Print the records below exactly as they appear. Omit all pictures.
═════ Excerpted data
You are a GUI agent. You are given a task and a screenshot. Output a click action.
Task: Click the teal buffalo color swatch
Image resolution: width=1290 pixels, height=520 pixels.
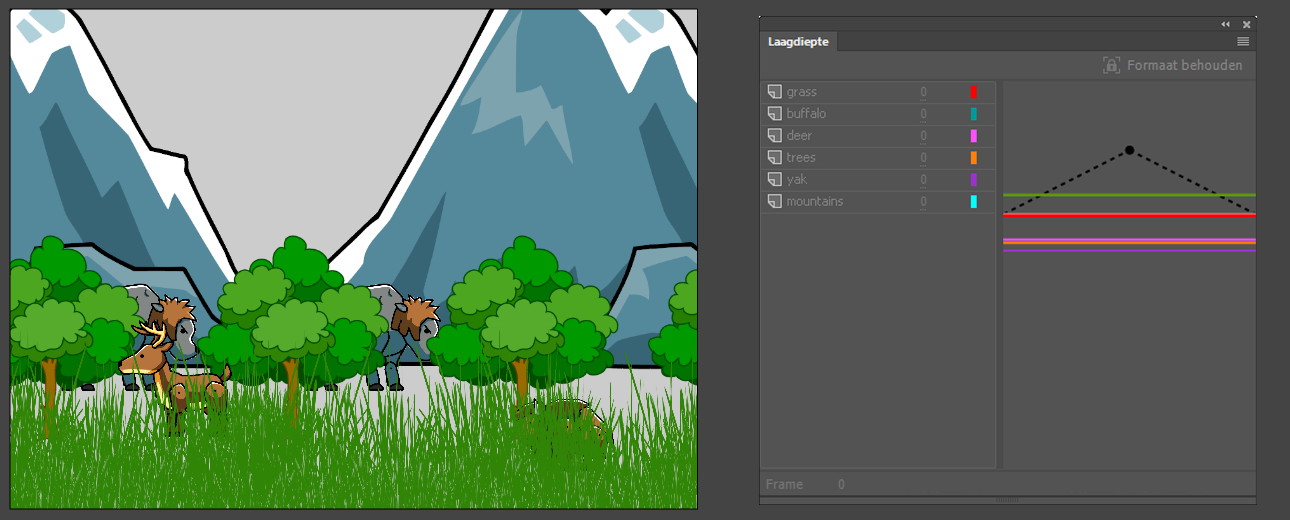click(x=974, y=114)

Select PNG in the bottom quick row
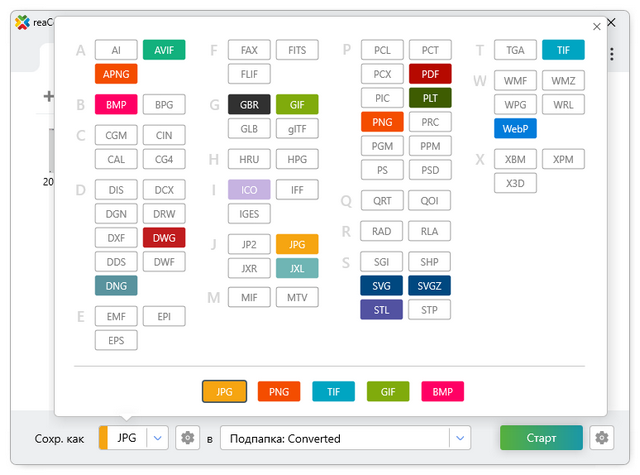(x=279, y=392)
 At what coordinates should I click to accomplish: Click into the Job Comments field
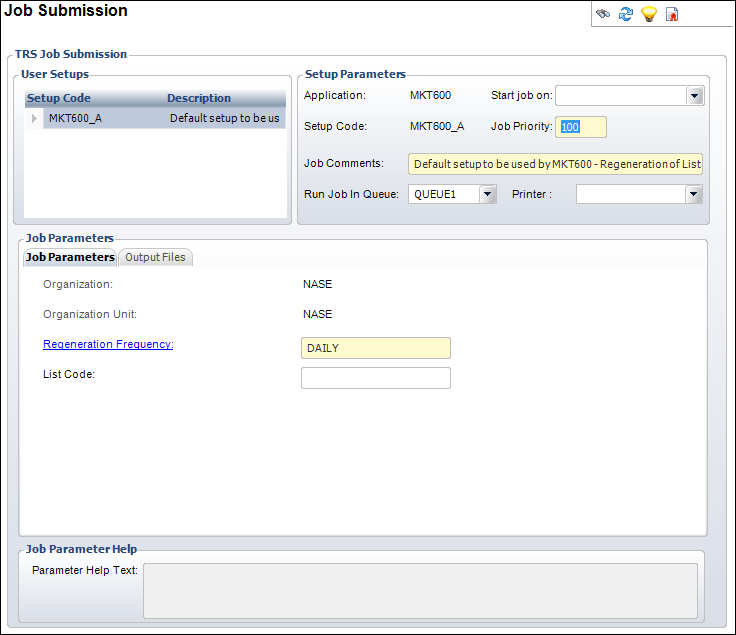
══════════
| Response to this exercise |
You are a GUI agent. You are given a task and a screenshot. Output a click action.
Task: Click the teal buffalo color swatch
Image resolution: width=1290 pixels, height=520 pixels.
click(x=974, y=114)

Select PNG in the bottom quick row
(x=279, y=392)
 At what coordinates should I click to accomplish: Click into the Job Comments field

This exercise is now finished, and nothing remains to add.